The combined time for the /bopyc + $encode +$bvar().text now 10x faster than $bvar() for the M=2560 length, and instead of seeing many-shorter-strings being faster, I'm now seeing the expected behavior of M=100 being slower due to the overhead of making many more calls to $bvar().

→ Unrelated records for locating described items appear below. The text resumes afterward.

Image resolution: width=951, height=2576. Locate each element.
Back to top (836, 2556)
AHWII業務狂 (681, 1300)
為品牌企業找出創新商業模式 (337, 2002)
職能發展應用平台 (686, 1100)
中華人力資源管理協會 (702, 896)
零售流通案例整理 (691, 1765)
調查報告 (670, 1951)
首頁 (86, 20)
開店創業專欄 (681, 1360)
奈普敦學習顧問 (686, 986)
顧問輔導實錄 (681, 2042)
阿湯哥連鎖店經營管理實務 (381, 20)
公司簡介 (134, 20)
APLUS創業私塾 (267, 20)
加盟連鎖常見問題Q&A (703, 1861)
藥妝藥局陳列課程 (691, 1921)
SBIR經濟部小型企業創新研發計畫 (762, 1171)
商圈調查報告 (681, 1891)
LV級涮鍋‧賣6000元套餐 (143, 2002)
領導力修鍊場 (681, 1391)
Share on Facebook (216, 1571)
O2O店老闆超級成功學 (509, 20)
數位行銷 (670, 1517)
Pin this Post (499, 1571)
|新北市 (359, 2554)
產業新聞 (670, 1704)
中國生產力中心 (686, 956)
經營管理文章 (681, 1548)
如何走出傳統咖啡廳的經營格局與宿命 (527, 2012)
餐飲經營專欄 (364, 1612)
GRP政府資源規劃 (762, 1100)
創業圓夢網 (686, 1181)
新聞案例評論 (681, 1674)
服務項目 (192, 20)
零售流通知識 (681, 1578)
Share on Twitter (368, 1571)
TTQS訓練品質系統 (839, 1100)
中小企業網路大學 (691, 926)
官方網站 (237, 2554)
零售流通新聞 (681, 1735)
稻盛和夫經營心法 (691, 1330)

And now since the text mime string is now 4/3rd as long as M instead of being a list of integers that's 4x as long, it's now safe to use M=7680, and the M=7680 output from bvar_bench3 is now around 20x faster than the M=2560 output from bvar_bench3, even though those are both receiving identical string lengths and the M=2560 is making only 3x as many calls to $bvar.

Code
time M = 2560 loops 390 bvar string length: 3416 ticks: 89 vs baseline 100%
time M = 2048 loops 488 bvar string length: 2732 ticks: 116 vs baseline 130.3%
time M = 1037 loops 964 bvar string length: 1384 ticks: 197 vs baseline 221.3%
time M = 1000 loops 1000 bvar string length: 1336 ticks: 169 vs baseline 189.8%
time M = 500 loops 2000 bvar string length: 668 ticks: 263 vs baseline 295.5%
time M = 400 loops 2500 bvar string length: 536 ticks: 274 vs baseline 307.8%
time M = 300 loops 3333 bvar string length: 400 ticks: 345 vs baseline 387.6%
time M = 250 loops 4000 bvar string length: 336 ticks: 414 vs baseline 465.1%
time M = 240 loops 4166 bvar string length: 320 ticks: 418 vs baseline 469.6%
time M = 220 loops 4545 bvar string length: 296 ticks: 471 vs baseline 529.2%
time M = 200 loops 5000 bvar string length: 268 ticks: 503 vs baseline 565.1%
time M = 180 loops 5555 bvar string length: 240 ticks: 546 vs baseline 613.4%
time M = 160 loops 6250 bvar string length: 216 ticks: 611 vs baseline 686.5%
time M = 140 loops 7142 bvar string length: 188 ticks: 693 vs baseline 778.6%
time M = 120 loops 8333 bvar string length: 160 ticks: 836 vs baseline 939.3%
time M = 110 loops 9090 bvar string length: 148 ticks: 908 vs baseline 1020.2%
time M = 100 loops 10000 bvar string length: 136 ticks: 998 vs baseline 1121.3%
time M = 90 loops 11111 bvar string length: 120 ticks: 1096 vs baseline 1231.4%
time M = 80 loops 12500 bvar string length: 108 ticks: 1235 vs baseline 1387.6%
time M = 7680 loops 130 bvar string length: 10240 ticks: 47 vs baseline 52.8%

alias bvar_bench3 {
  var %digits 3
  var -s %list 2560 2048 1037 1000 500 400 300 250 240 220 200 180 160 140 120 110 100 90 80 7680, %first $gettok(%list,1,32)
  while ($gettok(%list,1,32) != $null) {
    var %M $v1, %number $str(1,%digits) , %size 10 ^ 6, %loops $ceil($calc(%size // %M)) , %j %loops,%offset 1
    bunset &v | bset &v %size 0 | breplace &v 0 %number | var %t $ticksqpc
    while (%loops) {
      bcopy -c &v2 1 &v 1 %M | noop $encode(&v2,bm)
      var %a $bvar(&v2,1-).text
      inc %offset %M
      dec %loops
    }
    var %time $calc($ticksqpc - %t) | if (%M == %first) var %baseline %time
    echo -a time M = %M loops %J bvar string length: $len(%a) ticks: %time vs baseline $calc(1000*%time //%baseline /10) $+ %
    var %list $gettok(%list,2-,32)
  }
}

Joined: Dec 2002
Posts: 5,411
Hoopy frood
Offline
Hoopy frood
Joined: Dec 2002
Posts: 5,411
Okay, so this is related to $bvar() when N,M is used. Looking at the code, there is an strlen() in the loop which would likely cause an issue for long strings. This has been changed for the next beta.

Joined: Jan 2004
Posts: 2,127
maroon Offline OP
Hoopy frood
OP Offline
Hoopy frood
Joined: Jan 2004
Posts: 2,127
Wow, a big difference in speed in the new beta. $bvar(&var,offset,length) is now about 25x faster in bvar_bench2a than it used to be for the max string length for the list of integers, and it has the expected behavior of becoming slower if you chop it up into many short strings, so the 'sweet spot' for the fastest speed is now fewer $maxlenl length strings instead of many strings having only 100 integers in them.

It's now faster than the bvar_bench3a method that did bcopy-then-mime-then-bvar(&var,1-).text it, as it should be, though that alternative is also now faster, taking only around 2/3rds of the time that it used to take.